Never mind that. He wanted Elizabeth for herself. The pain of his illness, and the question mark it set over his future, can only have sharpened his determination to possess her as soon as he could. If life was to give him no more than this, then at least he would have had her. Whether his wooing was an honourable one from the start or not, it became so. He persuaded himself that he could support a bride on his scant earnings, take her to live in the Montagu lodgings in Whitehall and put everything else out of his mind. He did not discuss his marital intentions with his employer or, it would seem, in any serious manner with her family or his own. There was no question on either side of a marriage settlement.

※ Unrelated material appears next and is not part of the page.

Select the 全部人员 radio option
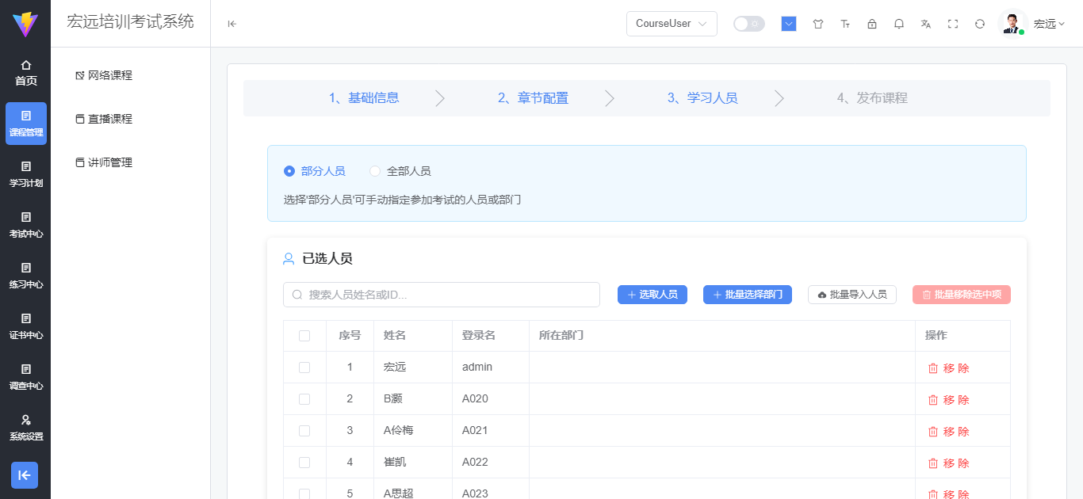374,170
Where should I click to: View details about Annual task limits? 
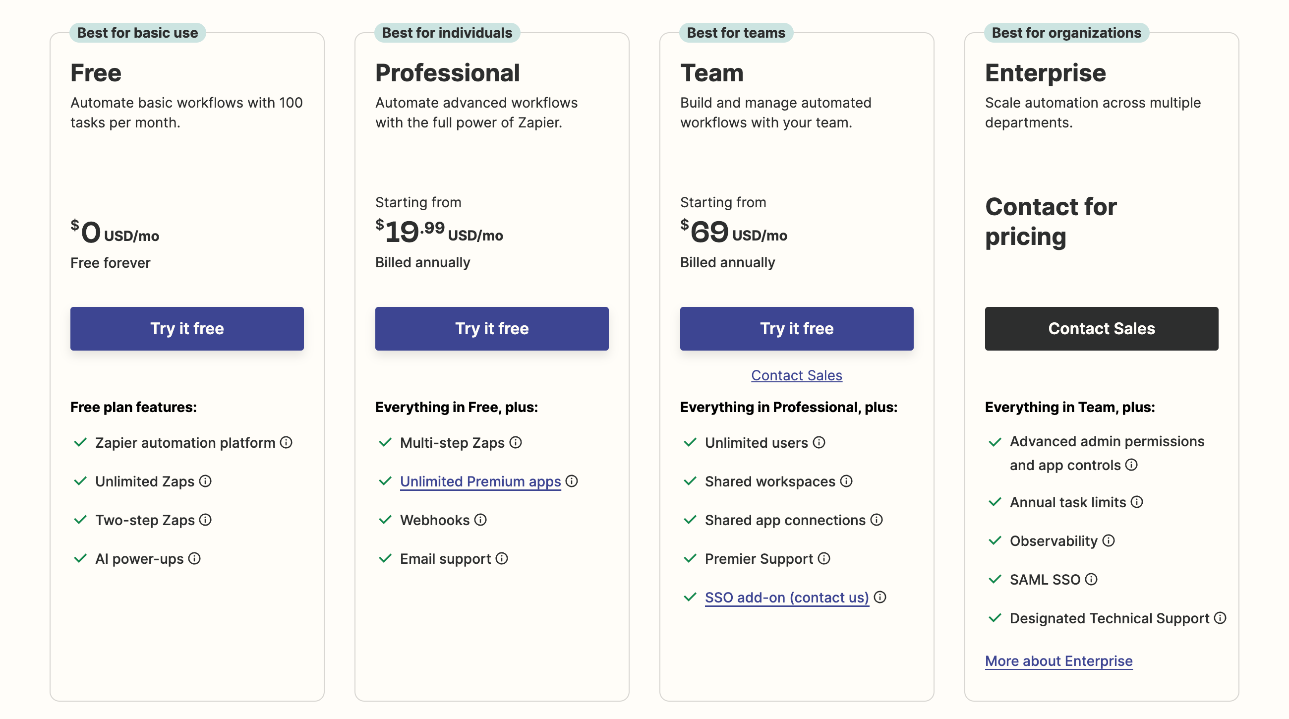click(x=1137, y=502)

Elizabeth was fourteen, the same age as his sister Pall, but the two girls were as unlike as it was possible to be and notably failed to become friends, then or at any later time. Pall was only just literate and, according to her brother, far from lovely, ‘full of Freckles and not handsome in face’, whereas Elizabeth was vivacious as well as attractive, took trouble with her appearance and her clothes, and had acquired some education and polish in spite of her parents’ difficulties – she was a reader as well as a talker.4 Sam took trouble with his love letters; although none survive, the words of a young Cambridge contemporary wooing his future wife suggest the style of the times: Endeared Sweetheart, When I was last with you there fell into my Bosom such a spark of Love that nothing will quench it but Yourself. The Nature of this Love, is, I hope sincere, the measure of it great, and as far as I know my own Heart it is right and genuine. The very bare probability of success ravished my Heart with Joy… I hope the Lord has given You in part your father’s Spirit, and has made You all glorious within, he has beautified your Body, very pleasant are You to me. You are in my Heart to live and die in waiting on You; and I extremely please Myself in loving You, and I like my Affections the better because they tell me they are only placed upon You… sweet Mrs Betty as I have given my Heart to You, You ought in return to give me Yours, and You cannot in Equity deny it me.